Collected data ▸
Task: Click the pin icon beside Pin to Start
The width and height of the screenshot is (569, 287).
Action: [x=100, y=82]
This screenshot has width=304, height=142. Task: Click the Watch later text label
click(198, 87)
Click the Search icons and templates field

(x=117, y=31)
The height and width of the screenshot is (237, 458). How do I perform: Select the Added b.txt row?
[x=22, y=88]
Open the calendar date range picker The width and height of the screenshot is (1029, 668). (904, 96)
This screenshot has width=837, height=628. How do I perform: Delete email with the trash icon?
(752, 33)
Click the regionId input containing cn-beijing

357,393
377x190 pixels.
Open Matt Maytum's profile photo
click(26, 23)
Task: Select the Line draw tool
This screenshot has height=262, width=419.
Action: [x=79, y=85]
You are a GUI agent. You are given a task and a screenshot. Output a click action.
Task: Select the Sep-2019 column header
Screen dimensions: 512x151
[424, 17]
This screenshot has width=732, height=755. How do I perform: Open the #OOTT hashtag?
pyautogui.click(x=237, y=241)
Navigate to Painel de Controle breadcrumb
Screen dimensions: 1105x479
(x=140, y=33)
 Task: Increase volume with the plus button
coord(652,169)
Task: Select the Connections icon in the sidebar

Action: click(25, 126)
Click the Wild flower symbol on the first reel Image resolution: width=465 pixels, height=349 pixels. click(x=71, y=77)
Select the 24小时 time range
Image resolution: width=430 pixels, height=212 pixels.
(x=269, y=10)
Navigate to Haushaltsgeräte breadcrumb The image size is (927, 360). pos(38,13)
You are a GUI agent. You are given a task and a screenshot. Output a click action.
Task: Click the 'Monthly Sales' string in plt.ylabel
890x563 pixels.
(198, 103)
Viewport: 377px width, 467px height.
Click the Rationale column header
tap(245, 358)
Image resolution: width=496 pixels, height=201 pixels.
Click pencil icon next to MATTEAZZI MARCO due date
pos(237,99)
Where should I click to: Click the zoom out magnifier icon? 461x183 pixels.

WORK TO BE COMPLETED ▸
Could you return all the data above exactly as it appears?

RESULT OF THE EXERCISE ▸
Task: Click the pin icon beside Pin to Start
The width and height of the screenshot is (569, 287).
Action: [x=100, y=82]
This screenshot has width=304, height=142. Task: Click the Watch later text label
click(198, 87)
Click the Search icons and templates field

(x=117, y=31)
The height and width of the screenshot is (237, 458). How do I perform: Select the Added b.txt row?
[x=22, y=88]
Open the calendar date range picker The width and height of the screenshot is (1029, 668). (904, 96)
This screenshot has width=837, height=628. How do I perform: Delete email with the trash icon?
(752, 33)
Click the regionId input containing cn-beijing

357,393
377x190 pixels.
Open Matt Maytum's profile photo
click(26, 23)
Task: Select the Line draw tool
This screenshot has height=262, width=419.
Action: [x=79, y=85]
You are a GUI agent. You are given a task and a screenshot. Output a click action.
Task: Select the Sep-2019 column header
Screen dimensions: 512x151
[424, 17]
This screenshot has width=732, height=755. How do I perform: Open the #OOTT hashtag?
pyautogui.click(x=237, y=241)
Navigate to Painel de Controle breadcrumb
Screen dimensions: 1105x479
(x=140, y=33)
 Task: Increase volume with the plus button
coord(652,169)
Task: Select the Connections icon in the sidebar

Action: click(25, 126)
Click the Wild flower symbol on the first reel Image resolution: width=465 pixels, height=349 pixels. click(x=71, y=77)
Select the 24小时 time range
Image resolution: width=430 pixels, height=212 pixels.
(x=269, y=10)
Navigate to Haushaltsgeräte breadcrumb The image size is (927, 360). pos(38,13)
You are a GUI agent. You are given a task and a screenshot. Output a click action.
Task: Click the 'Monthly Sales' string in plt.ylabel
890x563 pixels.
(198, 103)
Viewport: 377px width, 467px height.
Click the Rationale column header
tap(245, 358)
Image resolution: width=496 pixels, height=201 pixels.
Click pencil icon next to MATTEAZZI MARCO due date
pos(237,99)
Where should I click to: Click the zoom out magnifier icon? 461x183 pixels.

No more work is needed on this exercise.